Governor Murphy Strengthens Expungement Reforms and Provides for Pathway to Automatic Expungement
TRENTON – Governor Phil Murphy today conditionally vetoed Senate Bill No. 3205, which would institute several major reforms to the State’s expungement law and allow individuals convicted of certain offenses to petition a court to remove information about those offenses from their criminal records. As described in more detail below, the Governor’s recommendations require the creation of a system for automatic expungements for those with clean records for at least ten years, and allow for judicial sealing of low-level marijuana offenses, ensuring that individuals cannot have those convictions used against them in the future.
“I applaud the sponsors’ commitment to social justice, and their efforts to correct historic wrongs inflicted on our communities by a criminal justice system that has at times unfairly, and harshly punished individuals,” said Governor Murphy. “Providing relief for those who have served their time, and lifting the constraints placed on them from finding meaningful work, and providing for their families following a conviction and time served is a priority that I share with legislative leaders and advocates.”
“However, I believe this bill can go further for the cause of justice, and I am hopeful that we can move forward together with a bill that provides a path to automatic expungement and allows for relief for those convicted for those convicted of low-level marijuana offenses,” Governor Murphy continued. “I will continue to work with the Legislature build a more complete system of expungements, so that more New Jerseyans are given a second chance and can better reintegrate into our society.”
Clean Slate Expungement System
The Governor’s changes would require the State to implement an “automated clean slate expungement system” – an automatic system of expungements for individuals convicted of multiple crimes who have had a clean record for at least ten years, obviating the need for an attorney or the need to engage in a paperwork heavy administrative process. In order to meet the bill’s implementation requirement, the Governor’s changes establish a task force to study the technological, fiscal, resource and practical issues and challenges involved in developing such a system, and to provide recommendations on how to create the system.
As an interim measure to help those who have had clean records for at least a decade, the Governor’s changes recommend that a clean slate petition process be available for the limited period between the bill’s effective date and the implementation of an automated clean slate expungement system.
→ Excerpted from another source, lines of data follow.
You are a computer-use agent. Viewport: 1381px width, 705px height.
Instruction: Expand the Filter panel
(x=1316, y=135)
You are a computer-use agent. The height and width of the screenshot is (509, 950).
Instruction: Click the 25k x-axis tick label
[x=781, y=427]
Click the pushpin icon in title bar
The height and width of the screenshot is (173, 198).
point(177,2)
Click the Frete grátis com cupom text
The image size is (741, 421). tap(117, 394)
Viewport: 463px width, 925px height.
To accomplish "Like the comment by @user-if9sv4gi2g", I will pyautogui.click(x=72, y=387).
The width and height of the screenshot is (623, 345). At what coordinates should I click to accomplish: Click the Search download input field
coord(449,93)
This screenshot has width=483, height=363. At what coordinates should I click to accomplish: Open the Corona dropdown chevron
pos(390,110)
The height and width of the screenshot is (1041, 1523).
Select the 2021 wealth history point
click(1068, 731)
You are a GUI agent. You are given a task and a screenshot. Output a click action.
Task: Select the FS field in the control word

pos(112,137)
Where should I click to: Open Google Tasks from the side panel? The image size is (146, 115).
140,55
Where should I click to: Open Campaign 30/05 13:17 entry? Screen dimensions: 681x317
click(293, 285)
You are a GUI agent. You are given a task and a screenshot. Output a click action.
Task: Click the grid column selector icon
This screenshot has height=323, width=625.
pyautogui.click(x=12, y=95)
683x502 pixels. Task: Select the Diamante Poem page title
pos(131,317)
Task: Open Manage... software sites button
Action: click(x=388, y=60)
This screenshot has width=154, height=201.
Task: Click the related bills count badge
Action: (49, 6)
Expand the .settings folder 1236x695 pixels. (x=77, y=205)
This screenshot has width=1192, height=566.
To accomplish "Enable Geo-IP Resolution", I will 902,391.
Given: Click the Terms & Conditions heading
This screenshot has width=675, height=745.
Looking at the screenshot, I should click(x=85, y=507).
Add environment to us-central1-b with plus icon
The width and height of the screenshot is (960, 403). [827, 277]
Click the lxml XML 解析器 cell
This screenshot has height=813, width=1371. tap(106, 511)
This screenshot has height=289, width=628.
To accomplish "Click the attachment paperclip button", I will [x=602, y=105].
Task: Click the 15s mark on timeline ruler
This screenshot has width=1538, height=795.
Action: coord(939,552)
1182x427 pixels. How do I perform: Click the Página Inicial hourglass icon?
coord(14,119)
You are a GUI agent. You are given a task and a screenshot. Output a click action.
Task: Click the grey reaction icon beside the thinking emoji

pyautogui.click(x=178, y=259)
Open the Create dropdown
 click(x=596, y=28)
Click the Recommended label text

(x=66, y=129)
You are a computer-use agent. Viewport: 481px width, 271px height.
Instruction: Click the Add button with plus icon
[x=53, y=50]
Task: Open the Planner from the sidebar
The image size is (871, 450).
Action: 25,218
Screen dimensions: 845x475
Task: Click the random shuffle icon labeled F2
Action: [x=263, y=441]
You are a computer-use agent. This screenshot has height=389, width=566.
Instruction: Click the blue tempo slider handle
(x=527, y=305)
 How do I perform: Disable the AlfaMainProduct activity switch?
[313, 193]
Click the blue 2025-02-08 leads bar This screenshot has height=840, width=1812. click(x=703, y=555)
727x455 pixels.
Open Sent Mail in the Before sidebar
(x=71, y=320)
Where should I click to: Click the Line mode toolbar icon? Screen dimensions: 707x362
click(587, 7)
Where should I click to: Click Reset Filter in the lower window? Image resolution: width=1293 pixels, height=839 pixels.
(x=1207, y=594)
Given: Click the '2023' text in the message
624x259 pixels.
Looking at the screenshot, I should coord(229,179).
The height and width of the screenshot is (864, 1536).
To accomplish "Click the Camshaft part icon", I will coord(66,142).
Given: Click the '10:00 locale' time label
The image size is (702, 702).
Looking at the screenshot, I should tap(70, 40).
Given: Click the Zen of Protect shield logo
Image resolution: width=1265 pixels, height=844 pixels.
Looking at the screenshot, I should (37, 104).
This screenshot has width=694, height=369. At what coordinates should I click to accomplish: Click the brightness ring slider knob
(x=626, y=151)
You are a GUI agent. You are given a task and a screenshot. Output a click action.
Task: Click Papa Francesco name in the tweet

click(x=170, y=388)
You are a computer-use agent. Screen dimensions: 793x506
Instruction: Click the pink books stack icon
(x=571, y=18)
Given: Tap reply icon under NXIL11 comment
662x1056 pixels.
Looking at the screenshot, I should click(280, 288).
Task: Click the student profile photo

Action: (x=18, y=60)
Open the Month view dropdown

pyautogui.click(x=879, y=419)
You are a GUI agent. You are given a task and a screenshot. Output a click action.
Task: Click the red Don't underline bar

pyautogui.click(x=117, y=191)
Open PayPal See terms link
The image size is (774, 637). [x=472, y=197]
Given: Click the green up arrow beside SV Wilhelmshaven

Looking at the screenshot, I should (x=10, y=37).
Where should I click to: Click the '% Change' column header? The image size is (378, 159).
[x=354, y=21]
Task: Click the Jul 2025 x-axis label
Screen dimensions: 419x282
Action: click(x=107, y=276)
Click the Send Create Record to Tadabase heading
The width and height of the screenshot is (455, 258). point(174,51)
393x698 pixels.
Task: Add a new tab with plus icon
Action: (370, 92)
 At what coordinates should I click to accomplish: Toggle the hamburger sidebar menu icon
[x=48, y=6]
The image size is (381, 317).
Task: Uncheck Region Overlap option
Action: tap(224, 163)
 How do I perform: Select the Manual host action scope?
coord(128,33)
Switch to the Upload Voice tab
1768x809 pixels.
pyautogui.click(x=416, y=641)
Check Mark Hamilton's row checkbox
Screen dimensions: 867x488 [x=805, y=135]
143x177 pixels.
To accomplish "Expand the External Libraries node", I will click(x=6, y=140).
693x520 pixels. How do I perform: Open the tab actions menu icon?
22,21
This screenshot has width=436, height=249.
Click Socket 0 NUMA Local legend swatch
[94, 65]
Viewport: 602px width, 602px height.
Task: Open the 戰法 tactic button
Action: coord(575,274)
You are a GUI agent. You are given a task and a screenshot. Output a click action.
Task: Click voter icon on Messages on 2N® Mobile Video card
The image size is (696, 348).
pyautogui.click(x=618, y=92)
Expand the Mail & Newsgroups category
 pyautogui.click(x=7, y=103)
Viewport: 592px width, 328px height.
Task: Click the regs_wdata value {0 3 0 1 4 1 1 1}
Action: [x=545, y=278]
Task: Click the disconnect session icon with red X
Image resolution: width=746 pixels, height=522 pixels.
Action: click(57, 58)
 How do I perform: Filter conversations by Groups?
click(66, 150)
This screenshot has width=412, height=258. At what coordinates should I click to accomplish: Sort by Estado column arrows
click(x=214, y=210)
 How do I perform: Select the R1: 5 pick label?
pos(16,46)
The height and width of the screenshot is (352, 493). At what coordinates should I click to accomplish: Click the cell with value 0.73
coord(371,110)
The bill calls for a $15 million supplemental appropriation to the Department of Law and Public Safety to support its processing of clean slate expungement petitions.
Marijuana and Hashish Convictions
As passed, S3205 establishes an expedited expungement process for certain minor marijuana, hashish, and paraphernalia convictions. While laudable for its social justice aims, such a process may have the unintended and unfair effect of delaying the review of standard expungement petitions. The Governor’s changes therefore suggest having the court immediately seal an individual’s record upon the disposition of charges for possession or distribution of a small amount of marijuana or hashish or related drug paraphernalia. Further, the Governor’s change would ensure that the sealed marijuana or hashish convictions cannot not be used for sentencing purposes in any other case. This process provides relief while avoiding delays.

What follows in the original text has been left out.